## The task:
Leave out the pictures and restate exactly, and only, the lines from the one that contains "Viewport: 1188px width, 736px height." through the final line of the material below.

◆ ◆ ◆ ◆

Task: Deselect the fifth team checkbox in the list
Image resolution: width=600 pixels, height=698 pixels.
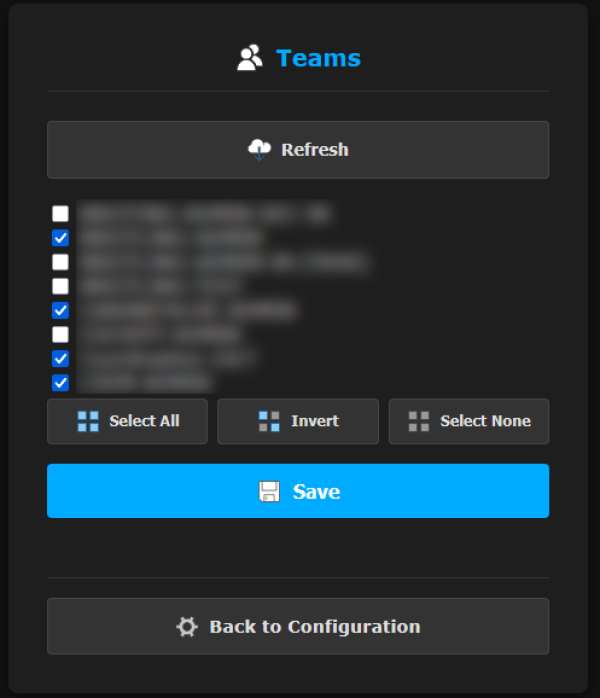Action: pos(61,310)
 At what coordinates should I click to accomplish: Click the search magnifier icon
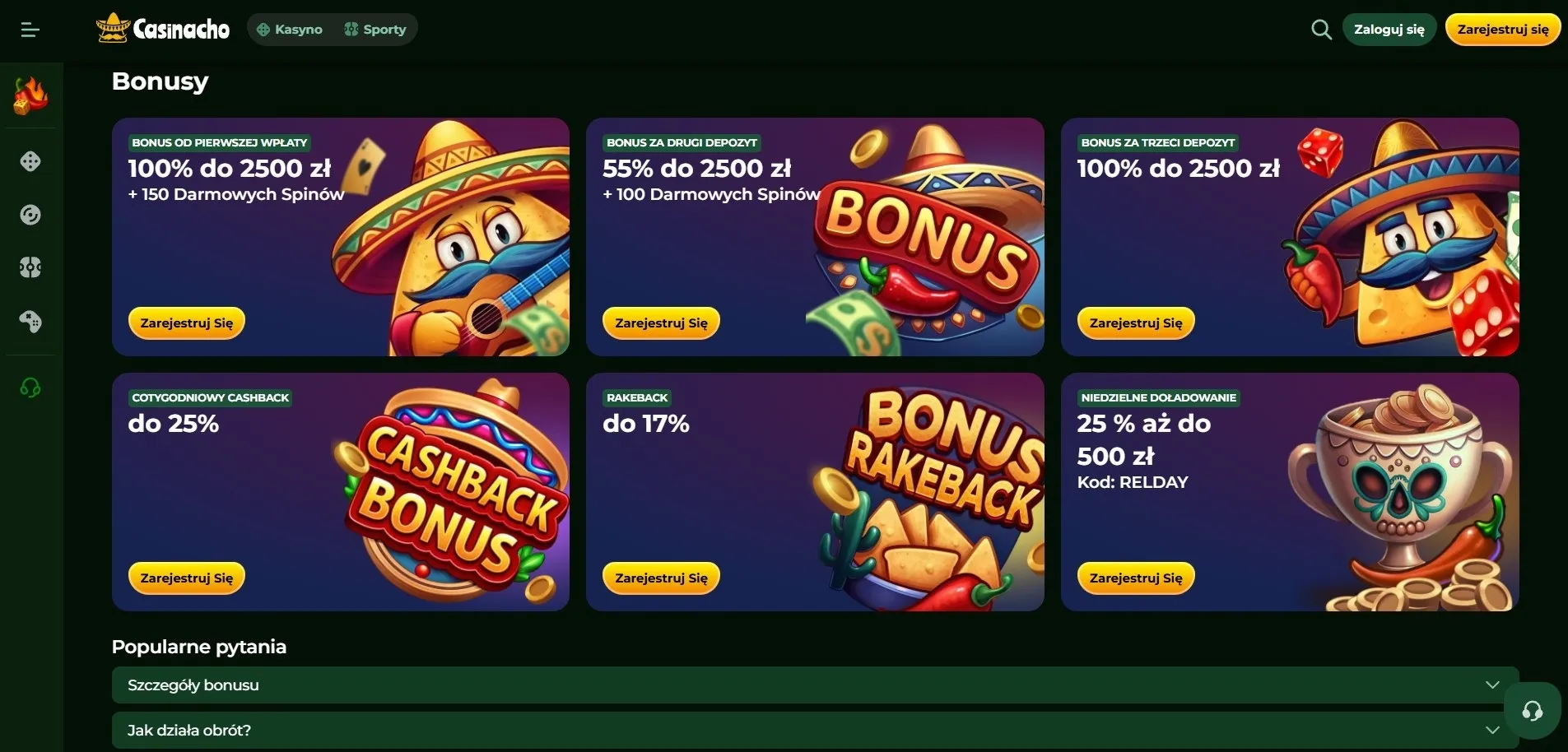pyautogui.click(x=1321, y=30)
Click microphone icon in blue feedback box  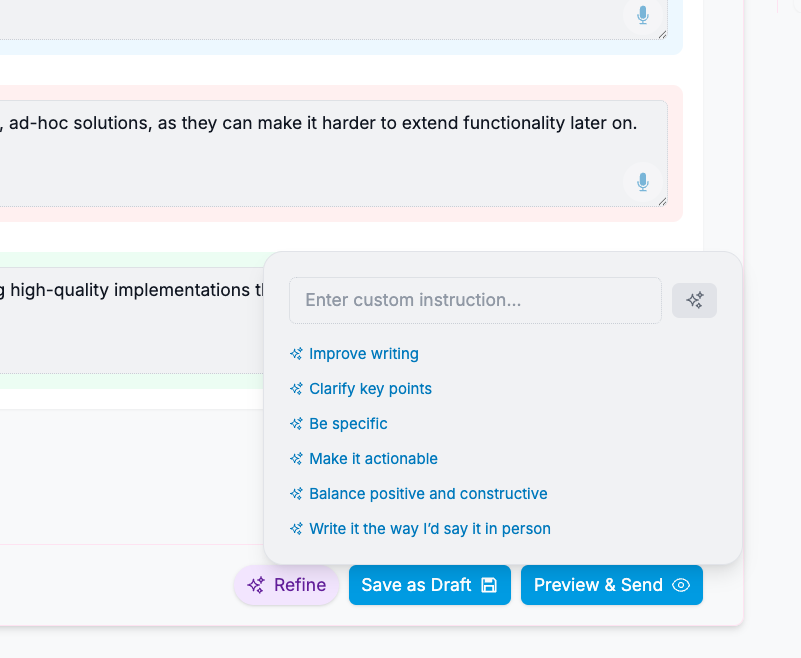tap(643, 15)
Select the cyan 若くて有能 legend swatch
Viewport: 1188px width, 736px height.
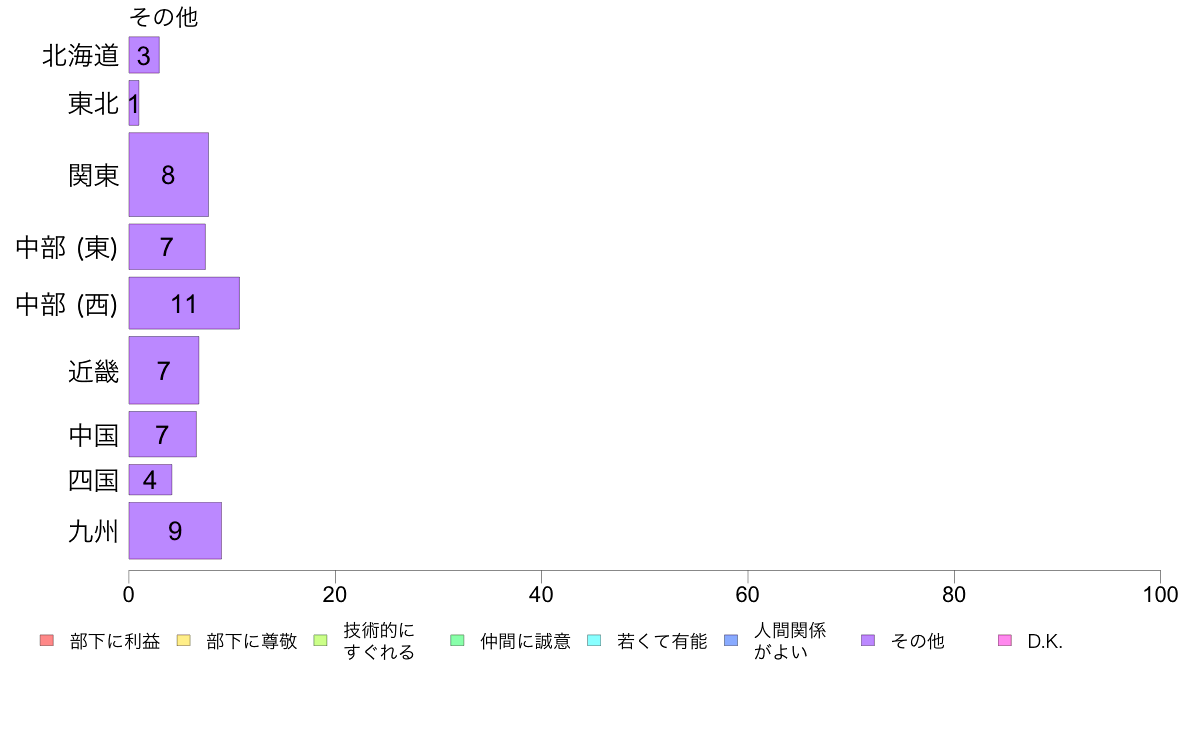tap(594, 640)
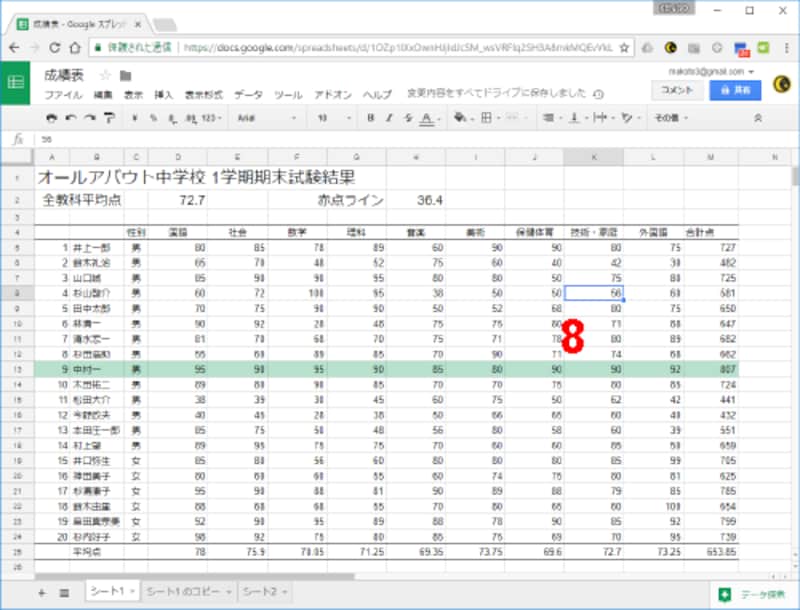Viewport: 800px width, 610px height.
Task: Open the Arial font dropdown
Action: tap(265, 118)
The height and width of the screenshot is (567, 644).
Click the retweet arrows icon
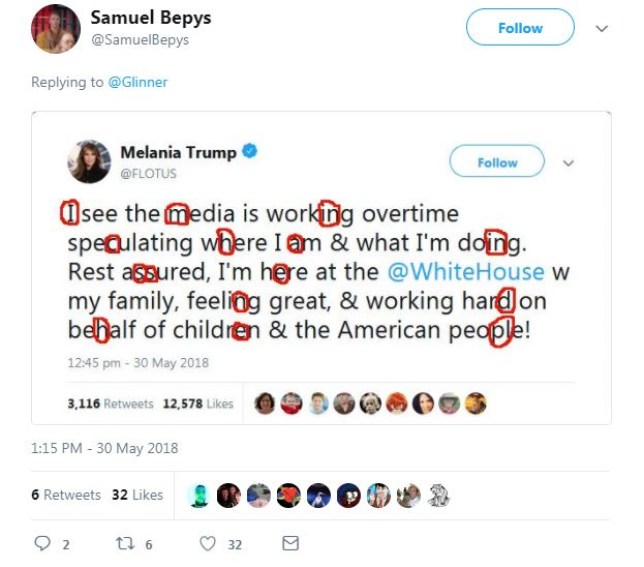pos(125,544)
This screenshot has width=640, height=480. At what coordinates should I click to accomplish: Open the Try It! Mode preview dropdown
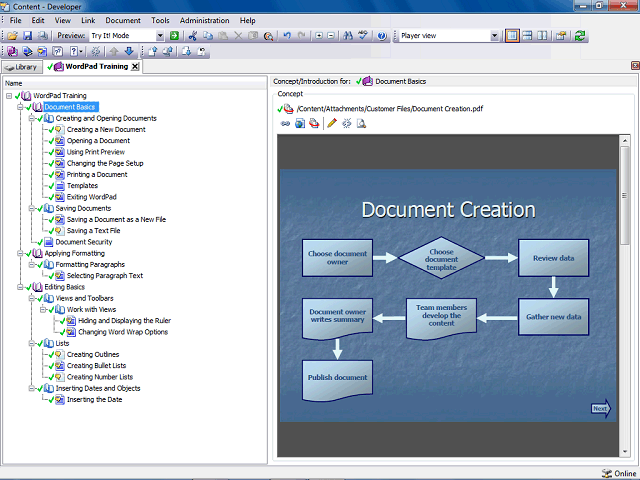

◆ ◆ ◆ ◆

## Written reply:
Viewport: 1188px width, 736px height.
tap(594, 640)
Viewport: 800px width, 610px height.
Task: Open the Arial font dropdown
Action: tap(265, 118)
The height and width of the screenshot is (567, 644).
Click the retweet arrows icon
pos(125,544)
This screenshot has width=640, height=480. At what coordinates should I click to accomplish: Open the Try It! Mode preview dropdown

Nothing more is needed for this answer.